Synthetic Phonics Sequence

1) Single consonants

  • at the beginning of words

  • at the end of words

2) Short vowels

  • in the middle of three-letter words

3) The silent 'e' syllable - this makes the vowel say its name!

4) Words with two or more closed syllables

5) Blends

  • at the beginning of words

  • at the end of words

6) Consonant digraphs

  • at the beginning of words

  • at the end of words

7) Vowel combination/blend (regular)

  • ai, ay

  • ee, ea

  • oa, oi, oy

8) Vowel combinations (less regular)

  • au, aw - all, alk

  • ei, eigh, ey

  • ie - ild, ind, igh, ign

  • ow, ou, oo

9) The consonant + /le/ syllable

From: Cameron, J. and Rabinowitz, M. (2000) A Guide for Tutoring Adult Literacy Students. Ministry of Advanced Education.

Top Down/External/Implicit Skills

These skills feature a more global approach to reading (analytic phonics). It is helpful to imagine a bird looking down and seeing everything below, in this case, the whole word. It is also referred to as a whole-language approach. There is a significant focus on meaning and function in the text.

Pre-Reading Activities

Activate schema/background knowledge, generate interest, make predictions, have learners create discussion and questions, as well as questions they would like answered.

During and After Reading Activities

Word Level

  • Noticing: identify familiar patterns in groups of words to aid recognition. If know 'sun', then can more easily identify 'fun'.

  • How does this word relate to other words in the sentence?

  • What is its function?

Sentence Level

  • How does this sentence relate to the text?

  • What is its function in the text?

  • Where is it in the article or paragraph?

  • Can the reader paraphrase the sentence?

Text Level

  • Is the genre familiar (newspaper article, report, blog, etc.)?

  • What does the reader know about the subject?

  • How does the reader feel about the subject?

  • Think about APT (Audience, Purpose and Tone).

  • Can the reader identify the main idea, supporting details and examples?

  • Can the reader skim for gist and scan for detail?

  • Can the reader sequence the events?

  • Can the reader retell/summarize the text?

  • Apply LOTS (Lower Order Thinking Skills - remember and understand) and HOTS (Higher Order Thinking Skills - apply, analyze, evaluate and create) questions/activities.

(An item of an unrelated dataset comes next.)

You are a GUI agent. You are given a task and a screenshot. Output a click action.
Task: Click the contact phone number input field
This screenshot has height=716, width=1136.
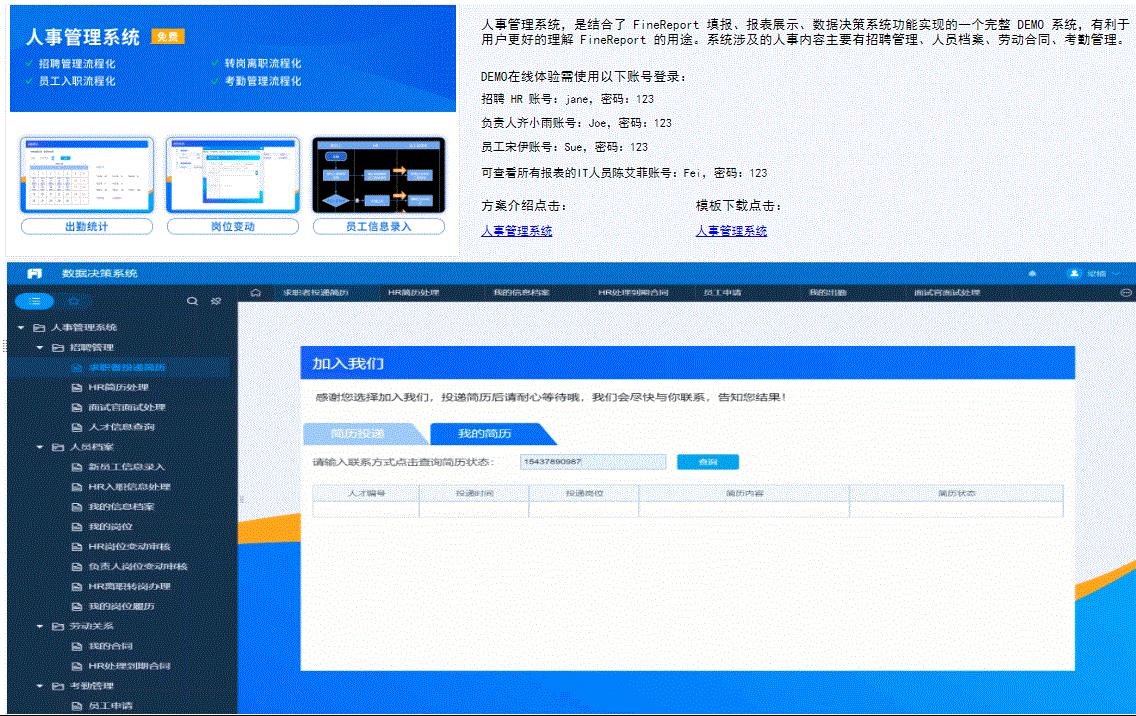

  • Make a concept mat/graphic organizer to demonstrate understanding.

References

Hughes, N. and Schwab, I. (2010) Teaching Adult Literacy: Principles and Practice. Glasgow: Bell and Bain.

McShane, S. (2005) Applying Research in Reading Instruction for Adults: First Steps for Teachers. Portsmouth: National Institute for Literacy.

Nation, P. (2002) Managing Vocabulary Learning. RELC Portfolio Series 2. Singapore: SEAMED Regional Language Centre.